Direct Server Return Mode
In DSR mode, ILB balances the incoming requests to the back-end servers but allows the return traffic from the servers to the clients to bypass it. However, if you set up ILB to be used as a router for a back-end server, the response from the back-end server to the client is routed through the system that is running ILB. ILB's current implementation of DSR does not provide TCP connection tracking, making it stateless. With stateless DSR, ILB does not save any state information of the processed packets except for basic statistics. Being stateless, the performance is comparable to the normal IP forwarding performance. The DSR mode is best suited for connectionless protocols.
-
DSR provides better performance than NAT because only the destination MAC address of packets is changed and servers respond directly to clients.
-
There is full transparency between the server and the client.

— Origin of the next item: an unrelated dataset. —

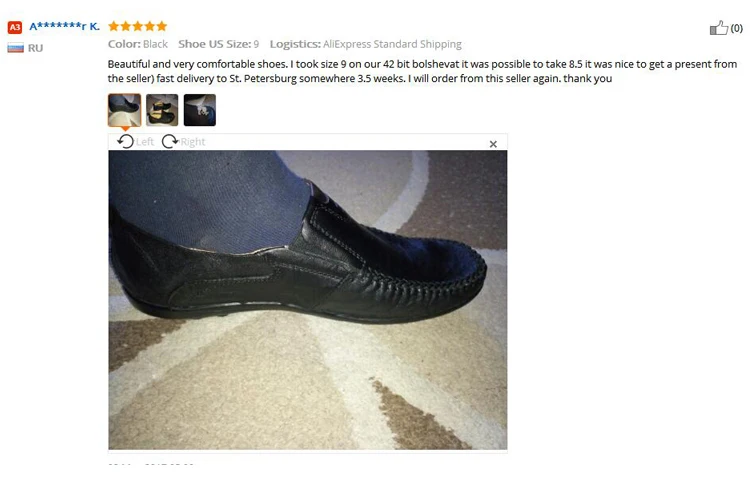Click the "Shoe US Size: 9" attribute
Screen dimensions: 750x500
[219, 44]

The servers see a connection directly from the client IP address and reply to the client through the default gateway.
-
The back-end server must respond to both its own IP address (for health checks) and the virtual IP address (for load-balanced traffic).
-
Being stateless, adding or removing servers causes connection disruption.
The following figure shows the implementation of ILB in the DSR mode.
Figure 5-1 Direct Server Return Topology
In this figure, both back-end servers are in the same subnet (192.168.1.0/24) as the ILB box. The servers are also connected to the router so that they can reply directly to clients after receiving a request forwarded by the ILB box.